> **Task statement**
Gather, from the listing beneath this task, every line holding the string "folder".

□ □ □

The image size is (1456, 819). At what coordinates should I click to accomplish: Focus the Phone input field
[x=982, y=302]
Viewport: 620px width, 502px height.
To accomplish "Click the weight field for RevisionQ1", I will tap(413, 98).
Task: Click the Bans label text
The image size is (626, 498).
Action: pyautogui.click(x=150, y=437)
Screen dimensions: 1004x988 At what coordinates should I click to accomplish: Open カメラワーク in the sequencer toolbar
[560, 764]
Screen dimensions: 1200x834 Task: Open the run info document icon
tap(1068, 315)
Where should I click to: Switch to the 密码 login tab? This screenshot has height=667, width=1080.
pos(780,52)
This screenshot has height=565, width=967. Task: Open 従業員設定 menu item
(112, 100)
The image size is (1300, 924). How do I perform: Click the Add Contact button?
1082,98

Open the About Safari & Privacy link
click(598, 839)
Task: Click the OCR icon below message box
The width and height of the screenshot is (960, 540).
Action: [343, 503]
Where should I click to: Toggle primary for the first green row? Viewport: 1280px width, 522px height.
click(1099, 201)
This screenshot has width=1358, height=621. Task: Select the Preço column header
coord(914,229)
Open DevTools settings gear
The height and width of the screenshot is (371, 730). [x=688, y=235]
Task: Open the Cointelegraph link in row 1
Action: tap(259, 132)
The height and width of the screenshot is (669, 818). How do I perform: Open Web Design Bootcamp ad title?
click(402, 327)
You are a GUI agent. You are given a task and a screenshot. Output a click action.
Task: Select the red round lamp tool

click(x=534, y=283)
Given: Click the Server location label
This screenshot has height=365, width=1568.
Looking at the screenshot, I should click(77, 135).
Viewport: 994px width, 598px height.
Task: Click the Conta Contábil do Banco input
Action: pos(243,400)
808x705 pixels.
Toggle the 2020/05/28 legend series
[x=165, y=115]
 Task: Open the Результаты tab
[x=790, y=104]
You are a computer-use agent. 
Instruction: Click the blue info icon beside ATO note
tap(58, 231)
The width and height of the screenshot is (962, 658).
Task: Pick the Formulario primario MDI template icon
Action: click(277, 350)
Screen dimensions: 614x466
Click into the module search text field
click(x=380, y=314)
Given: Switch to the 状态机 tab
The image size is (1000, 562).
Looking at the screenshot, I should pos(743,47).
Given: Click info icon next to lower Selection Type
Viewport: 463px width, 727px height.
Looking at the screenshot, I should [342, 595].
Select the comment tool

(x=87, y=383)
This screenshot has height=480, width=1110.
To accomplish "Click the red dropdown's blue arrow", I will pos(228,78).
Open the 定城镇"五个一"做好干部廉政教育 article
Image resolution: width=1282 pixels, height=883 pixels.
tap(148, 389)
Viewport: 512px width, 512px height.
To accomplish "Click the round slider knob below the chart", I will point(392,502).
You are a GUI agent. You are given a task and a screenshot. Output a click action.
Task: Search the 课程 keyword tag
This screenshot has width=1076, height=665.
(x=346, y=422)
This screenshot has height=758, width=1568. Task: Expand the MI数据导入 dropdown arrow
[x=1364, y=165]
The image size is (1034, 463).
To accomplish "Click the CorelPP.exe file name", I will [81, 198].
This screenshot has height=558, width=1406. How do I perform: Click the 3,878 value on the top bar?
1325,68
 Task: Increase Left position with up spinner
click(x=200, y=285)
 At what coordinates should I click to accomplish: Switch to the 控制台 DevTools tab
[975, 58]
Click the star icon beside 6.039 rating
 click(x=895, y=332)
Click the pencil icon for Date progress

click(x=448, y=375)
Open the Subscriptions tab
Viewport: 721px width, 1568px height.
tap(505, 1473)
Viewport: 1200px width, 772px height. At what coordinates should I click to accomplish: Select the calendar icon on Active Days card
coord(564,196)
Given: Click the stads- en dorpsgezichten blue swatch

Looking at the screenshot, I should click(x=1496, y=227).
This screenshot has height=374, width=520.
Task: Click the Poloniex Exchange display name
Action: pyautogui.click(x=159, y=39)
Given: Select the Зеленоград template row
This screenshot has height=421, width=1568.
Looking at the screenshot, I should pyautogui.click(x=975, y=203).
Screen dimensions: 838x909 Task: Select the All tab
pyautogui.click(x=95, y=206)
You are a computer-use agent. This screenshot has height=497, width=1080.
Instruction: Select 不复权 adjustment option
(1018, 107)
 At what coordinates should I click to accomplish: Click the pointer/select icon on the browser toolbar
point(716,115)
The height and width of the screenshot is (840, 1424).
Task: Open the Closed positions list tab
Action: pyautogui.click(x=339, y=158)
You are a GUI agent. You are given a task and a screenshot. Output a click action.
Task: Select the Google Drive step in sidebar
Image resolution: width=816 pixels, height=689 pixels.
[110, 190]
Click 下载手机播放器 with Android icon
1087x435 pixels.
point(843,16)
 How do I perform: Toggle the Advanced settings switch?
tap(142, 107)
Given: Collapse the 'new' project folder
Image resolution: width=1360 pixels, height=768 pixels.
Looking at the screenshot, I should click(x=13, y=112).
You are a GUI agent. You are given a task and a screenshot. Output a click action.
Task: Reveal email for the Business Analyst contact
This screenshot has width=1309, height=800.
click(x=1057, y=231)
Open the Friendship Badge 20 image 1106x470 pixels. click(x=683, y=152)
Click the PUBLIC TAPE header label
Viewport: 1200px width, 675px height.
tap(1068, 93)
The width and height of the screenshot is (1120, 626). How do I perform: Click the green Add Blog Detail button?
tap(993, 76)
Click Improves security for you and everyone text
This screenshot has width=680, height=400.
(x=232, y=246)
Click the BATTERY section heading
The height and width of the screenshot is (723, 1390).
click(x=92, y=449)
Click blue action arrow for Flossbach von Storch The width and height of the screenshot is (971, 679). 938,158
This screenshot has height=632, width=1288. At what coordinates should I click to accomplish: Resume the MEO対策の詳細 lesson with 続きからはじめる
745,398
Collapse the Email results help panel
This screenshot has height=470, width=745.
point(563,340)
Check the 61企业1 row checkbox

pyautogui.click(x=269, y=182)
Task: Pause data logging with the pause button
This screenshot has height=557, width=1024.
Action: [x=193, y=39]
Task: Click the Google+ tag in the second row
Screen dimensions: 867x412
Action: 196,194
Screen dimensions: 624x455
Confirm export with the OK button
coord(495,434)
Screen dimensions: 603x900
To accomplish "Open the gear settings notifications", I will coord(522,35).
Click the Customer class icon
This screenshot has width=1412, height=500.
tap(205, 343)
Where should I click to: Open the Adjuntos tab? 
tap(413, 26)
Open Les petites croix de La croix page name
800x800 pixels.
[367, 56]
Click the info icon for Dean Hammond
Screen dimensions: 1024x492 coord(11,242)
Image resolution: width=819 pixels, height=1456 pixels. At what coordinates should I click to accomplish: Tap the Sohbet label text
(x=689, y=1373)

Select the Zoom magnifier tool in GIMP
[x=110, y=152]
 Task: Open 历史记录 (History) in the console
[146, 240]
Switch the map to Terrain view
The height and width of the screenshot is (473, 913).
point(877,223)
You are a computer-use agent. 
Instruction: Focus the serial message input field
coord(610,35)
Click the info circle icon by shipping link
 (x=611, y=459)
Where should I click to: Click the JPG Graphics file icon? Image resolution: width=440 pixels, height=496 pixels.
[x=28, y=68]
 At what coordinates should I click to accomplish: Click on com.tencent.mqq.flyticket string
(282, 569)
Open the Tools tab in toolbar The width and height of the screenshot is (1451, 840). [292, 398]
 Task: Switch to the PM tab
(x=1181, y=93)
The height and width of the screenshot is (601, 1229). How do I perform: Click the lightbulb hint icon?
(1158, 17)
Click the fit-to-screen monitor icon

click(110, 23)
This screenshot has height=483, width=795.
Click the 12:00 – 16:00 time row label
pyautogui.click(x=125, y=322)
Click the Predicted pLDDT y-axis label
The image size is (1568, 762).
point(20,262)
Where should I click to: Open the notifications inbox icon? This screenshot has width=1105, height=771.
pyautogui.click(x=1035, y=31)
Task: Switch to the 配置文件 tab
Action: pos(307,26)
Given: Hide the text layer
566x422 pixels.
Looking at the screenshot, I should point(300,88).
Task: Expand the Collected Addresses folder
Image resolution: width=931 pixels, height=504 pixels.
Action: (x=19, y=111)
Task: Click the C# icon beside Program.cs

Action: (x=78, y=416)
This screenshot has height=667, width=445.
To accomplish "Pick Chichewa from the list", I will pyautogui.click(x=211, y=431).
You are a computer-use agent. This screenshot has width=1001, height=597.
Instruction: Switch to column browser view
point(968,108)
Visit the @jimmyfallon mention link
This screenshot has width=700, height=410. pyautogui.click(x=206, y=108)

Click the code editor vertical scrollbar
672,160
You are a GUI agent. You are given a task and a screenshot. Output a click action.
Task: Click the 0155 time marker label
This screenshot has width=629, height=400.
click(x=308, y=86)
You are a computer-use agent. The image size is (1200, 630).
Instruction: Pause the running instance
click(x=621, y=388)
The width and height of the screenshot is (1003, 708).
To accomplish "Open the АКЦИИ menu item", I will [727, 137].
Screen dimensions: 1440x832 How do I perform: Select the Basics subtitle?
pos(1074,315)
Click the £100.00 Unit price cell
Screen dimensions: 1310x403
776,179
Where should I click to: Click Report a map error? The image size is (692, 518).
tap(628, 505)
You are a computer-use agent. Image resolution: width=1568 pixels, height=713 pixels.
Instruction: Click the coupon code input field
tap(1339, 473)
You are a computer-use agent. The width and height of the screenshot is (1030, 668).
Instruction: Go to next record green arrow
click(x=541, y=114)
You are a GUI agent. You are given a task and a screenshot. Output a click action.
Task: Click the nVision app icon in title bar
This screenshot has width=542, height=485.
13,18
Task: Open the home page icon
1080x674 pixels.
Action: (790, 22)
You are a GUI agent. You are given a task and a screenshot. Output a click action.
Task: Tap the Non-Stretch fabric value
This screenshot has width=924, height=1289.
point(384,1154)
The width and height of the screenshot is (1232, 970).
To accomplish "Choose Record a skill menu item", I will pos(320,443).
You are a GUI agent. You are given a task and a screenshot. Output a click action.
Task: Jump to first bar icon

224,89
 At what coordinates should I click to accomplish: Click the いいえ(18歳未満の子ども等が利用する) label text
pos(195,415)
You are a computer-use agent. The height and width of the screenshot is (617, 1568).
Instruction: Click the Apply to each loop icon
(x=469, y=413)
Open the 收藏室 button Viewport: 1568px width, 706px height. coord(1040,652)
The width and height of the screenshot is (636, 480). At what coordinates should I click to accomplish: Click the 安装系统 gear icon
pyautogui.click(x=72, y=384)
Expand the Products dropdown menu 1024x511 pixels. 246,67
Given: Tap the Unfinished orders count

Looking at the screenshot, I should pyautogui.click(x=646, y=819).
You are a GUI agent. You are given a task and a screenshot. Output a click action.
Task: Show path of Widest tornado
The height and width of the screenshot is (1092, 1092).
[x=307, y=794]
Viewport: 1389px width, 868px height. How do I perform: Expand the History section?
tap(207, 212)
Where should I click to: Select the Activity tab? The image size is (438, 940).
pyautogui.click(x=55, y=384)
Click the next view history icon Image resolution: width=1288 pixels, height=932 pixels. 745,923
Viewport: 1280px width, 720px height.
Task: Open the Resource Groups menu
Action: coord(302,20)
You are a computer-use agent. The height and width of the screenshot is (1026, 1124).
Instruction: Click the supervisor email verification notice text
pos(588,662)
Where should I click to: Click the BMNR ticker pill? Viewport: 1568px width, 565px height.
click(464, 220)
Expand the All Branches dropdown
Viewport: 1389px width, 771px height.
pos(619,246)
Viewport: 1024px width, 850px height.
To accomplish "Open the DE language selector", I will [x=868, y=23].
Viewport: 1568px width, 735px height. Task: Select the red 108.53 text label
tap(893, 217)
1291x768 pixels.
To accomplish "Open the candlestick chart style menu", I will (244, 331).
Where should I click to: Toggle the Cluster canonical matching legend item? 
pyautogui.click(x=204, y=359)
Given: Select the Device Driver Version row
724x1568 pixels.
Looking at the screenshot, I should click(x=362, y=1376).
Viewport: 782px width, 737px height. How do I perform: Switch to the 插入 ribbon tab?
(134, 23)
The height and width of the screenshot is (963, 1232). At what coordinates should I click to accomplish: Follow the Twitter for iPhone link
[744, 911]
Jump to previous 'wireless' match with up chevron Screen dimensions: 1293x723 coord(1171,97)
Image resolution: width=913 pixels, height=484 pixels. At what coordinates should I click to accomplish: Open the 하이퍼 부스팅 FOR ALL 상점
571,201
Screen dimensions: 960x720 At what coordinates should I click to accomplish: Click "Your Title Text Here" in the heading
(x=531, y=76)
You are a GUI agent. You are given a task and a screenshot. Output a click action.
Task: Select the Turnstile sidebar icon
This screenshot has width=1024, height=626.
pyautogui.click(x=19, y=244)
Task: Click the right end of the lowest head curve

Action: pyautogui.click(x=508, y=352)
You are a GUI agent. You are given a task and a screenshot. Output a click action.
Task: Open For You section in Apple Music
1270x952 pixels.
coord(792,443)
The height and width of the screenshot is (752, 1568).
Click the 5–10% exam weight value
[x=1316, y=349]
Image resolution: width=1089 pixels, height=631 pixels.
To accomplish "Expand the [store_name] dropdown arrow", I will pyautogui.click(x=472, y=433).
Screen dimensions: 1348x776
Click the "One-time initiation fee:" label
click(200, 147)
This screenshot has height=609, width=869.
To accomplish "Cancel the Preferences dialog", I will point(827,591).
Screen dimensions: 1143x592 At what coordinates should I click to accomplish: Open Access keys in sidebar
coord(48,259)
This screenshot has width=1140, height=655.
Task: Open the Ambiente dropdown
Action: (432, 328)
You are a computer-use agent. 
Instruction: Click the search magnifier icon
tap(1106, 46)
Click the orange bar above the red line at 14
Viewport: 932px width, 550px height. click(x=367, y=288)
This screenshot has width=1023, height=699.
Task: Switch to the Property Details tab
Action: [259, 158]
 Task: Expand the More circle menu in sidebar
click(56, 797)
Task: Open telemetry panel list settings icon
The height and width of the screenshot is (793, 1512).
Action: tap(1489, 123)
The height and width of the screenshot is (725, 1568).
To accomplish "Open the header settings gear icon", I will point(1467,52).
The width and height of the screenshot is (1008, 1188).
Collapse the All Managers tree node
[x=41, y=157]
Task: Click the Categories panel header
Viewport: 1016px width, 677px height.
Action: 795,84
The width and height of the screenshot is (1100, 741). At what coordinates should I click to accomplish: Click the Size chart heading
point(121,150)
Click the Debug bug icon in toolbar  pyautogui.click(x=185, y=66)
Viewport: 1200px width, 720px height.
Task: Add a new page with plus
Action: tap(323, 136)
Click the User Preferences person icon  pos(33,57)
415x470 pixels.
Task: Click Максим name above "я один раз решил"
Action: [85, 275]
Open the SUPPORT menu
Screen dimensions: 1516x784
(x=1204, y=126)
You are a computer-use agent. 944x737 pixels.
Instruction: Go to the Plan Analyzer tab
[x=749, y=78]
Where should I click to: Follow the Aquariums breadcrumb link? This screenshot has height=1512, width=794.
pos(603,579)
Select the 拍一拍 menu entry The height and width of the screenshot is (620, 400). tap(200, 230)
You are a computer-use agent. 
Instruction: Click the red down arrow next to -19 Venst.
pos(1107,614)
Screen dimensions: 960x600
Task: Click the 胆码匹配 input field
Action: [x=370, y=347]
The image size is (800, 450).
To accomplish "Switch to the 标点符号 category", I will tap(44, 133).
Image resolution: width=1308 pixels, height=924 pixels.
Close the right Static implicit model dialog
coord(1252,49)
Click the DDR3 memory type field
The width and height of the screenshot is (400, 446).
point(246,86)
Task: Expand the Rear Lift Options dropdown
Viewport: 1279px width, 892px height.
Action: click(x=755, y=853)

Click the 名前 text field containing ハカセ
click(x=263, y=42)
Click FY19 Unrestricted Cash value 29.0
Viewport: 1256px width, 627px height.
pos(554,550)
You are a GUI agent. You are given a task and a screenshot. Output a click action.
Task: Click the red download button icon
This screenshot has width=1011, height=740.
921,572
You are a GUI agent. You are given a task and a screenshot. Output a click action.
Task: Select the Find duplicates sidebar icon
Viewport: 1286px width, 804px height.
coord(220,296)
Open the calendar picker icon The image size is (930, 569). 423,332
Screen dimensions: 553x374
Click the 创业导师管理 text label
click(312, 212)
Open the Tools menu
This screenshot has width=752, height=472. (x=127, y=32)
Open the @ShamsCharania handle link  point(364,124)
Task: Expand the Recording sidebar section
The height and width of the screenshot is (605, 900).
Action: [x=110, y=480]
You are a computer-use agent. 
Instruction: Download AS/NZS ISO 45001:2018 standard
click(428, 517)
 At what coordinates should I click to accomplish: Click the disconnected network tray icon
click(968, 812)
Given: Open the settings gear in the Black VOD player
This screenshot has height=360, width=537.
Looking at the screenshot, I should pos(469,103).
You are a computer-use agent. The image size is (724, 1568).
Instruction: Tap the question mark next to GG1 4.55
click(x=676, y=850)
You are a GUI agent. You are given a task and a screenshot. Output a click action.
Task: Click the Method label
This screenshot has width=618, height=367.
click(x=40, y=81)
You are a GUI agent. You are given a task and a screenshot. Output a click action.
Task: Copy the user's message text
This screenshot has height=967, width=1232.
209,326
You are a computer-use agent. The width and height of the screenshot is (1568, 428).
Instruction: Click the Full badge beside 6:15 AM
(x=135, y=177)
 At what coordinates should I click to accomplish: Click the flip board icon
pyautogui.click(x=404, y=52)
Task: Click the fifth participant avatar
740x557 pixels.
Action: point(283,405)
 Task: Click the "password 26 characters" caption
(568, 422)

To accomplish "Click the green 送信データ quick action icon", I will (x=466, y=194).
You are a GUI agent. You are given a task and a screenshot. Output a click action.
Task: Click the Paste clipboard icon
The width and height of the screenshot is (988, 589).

□ □ □

> **Result**
Given: Collapse the 'new' project folder
Task: Expand the Collected Addresses folder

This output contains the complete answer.